Berger argues that mechanical reproduction detaches images from their original context, authority, and ritual meaning. Smartphone photography radicalises this idea. From reproduction to instant circulation: Images are no longer reproduced after being made; they are produced for circulation. A photograph today is incomplete until it is shared, scrolled, liked, archived, forgotten. The meaning is shaped less by the photographer’s intention than by platform context whether thats the Instagram feed, WhatsApp group, cloud storage, algorithmic ranking

Berger’s claim that seeing comes before words. Smartphones intensifies this pre-verbal dominance.We now see before thinking, caption before reflecting, post before remembering.The use of Filters, Presets, and AI enhancements pre-shape perception before conscious choice.
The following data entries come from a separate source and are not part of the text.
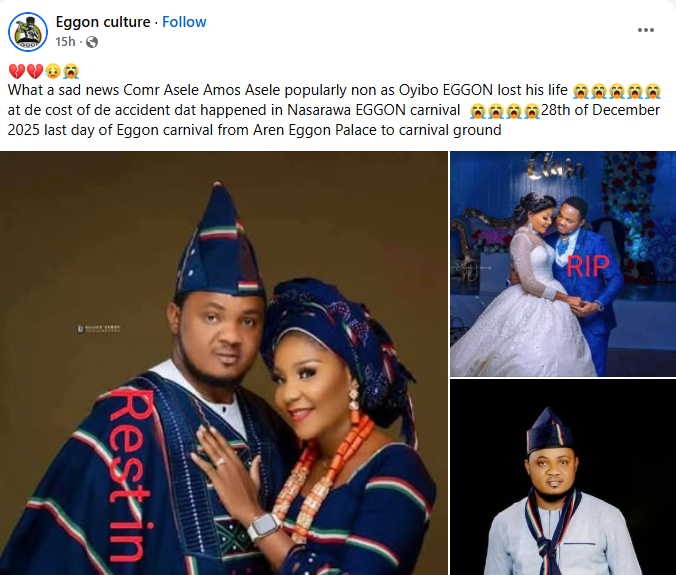Click the crying emoji after 'lost his life'
676x575 pixels.
(617, 91)
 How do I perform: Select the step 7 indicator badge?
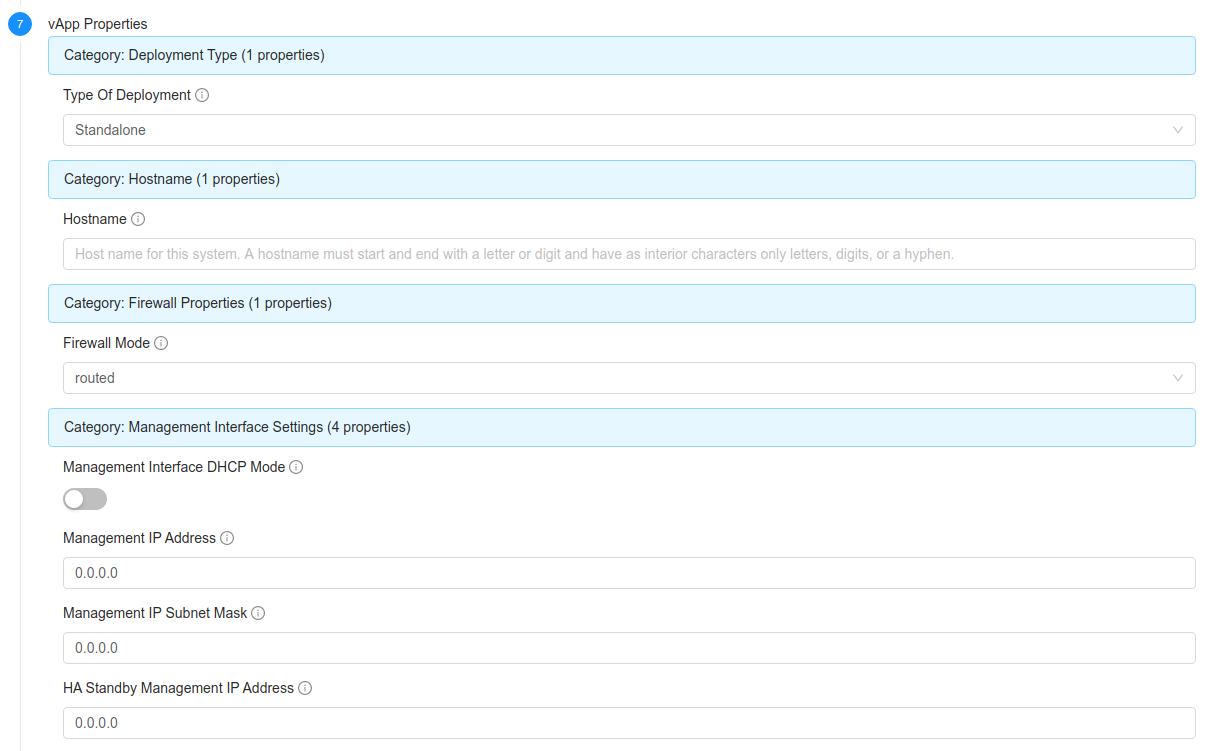click(x=19, y=23)
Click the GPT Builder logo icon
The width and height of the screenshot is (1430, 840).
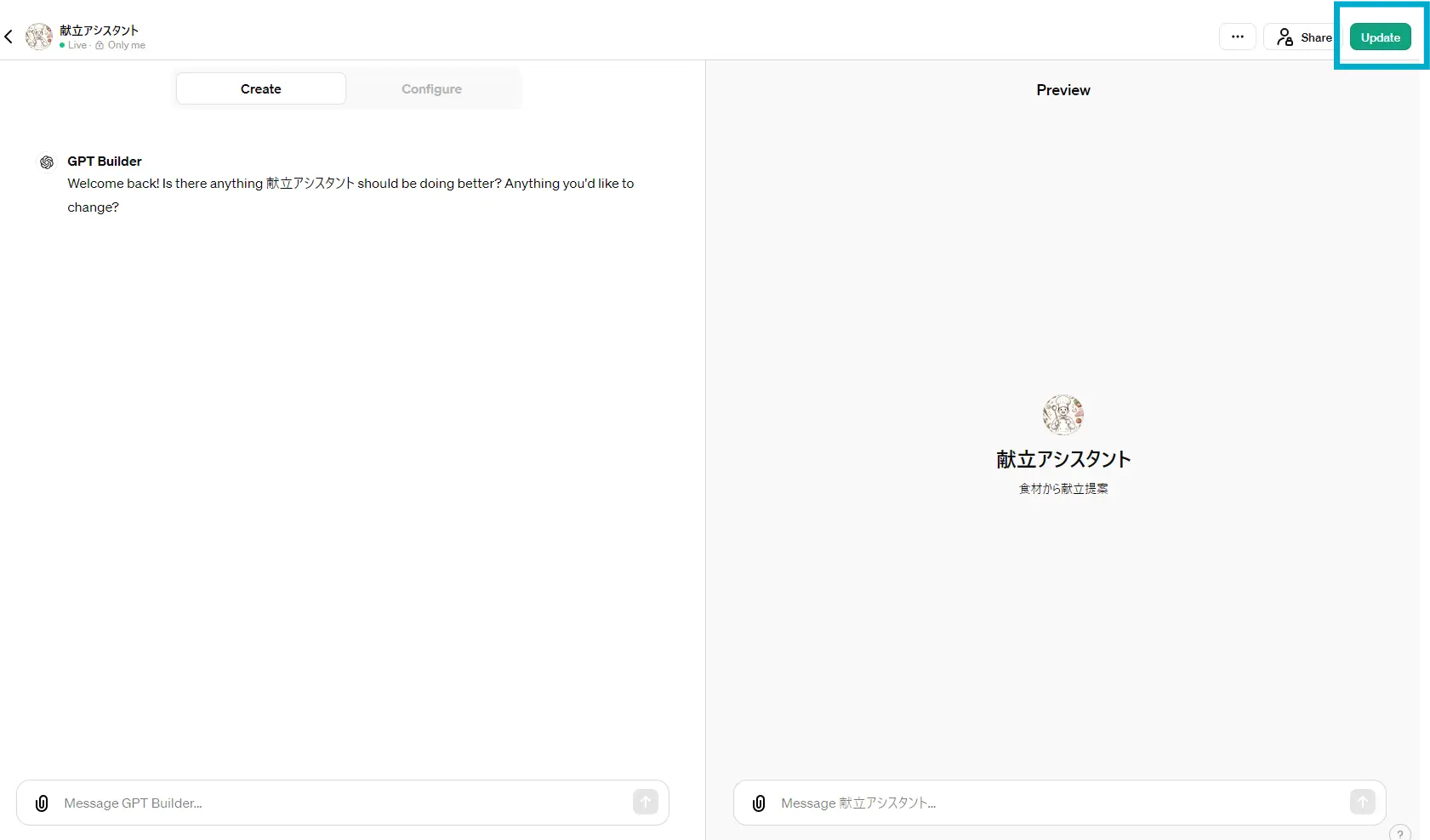(47, 162)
Our vision becomes automated: the phone decides exposure, focus, beauty, sharpness.

This shifts Berger’s idea , Seeing is no longer merely culturally conditioned. Seeing is technologically pre-scripted.The smartphone does not just show the world; it teaches us How the world should look!

Berger insists that images reflect power relations. Smartphone photography makes this explicit:Every photo is taken with an imagined audience in mind.The question is no longer “What am I seeing?” but “How will this be received?”. This I feel effects students , an emphasis on the latter is – Is this an expectation of what the Educator will give a positive response to ” the LIKE” if we were using an Instagram analogy. Is this what the Industry expects and recognises and how does this perform in the socio economic spheres of influence.

The technology of the front-facing camera turns seeing into self-surveillance. A Performative seeing and an anticipation of the future post already in mind. Berger’s insight that “the way we see things is affected by what we know or believe” becomes:

The way we see things is affected by how we expect them to circulate.

Berger, J. (1972) Ways of seeing. London: Penguin.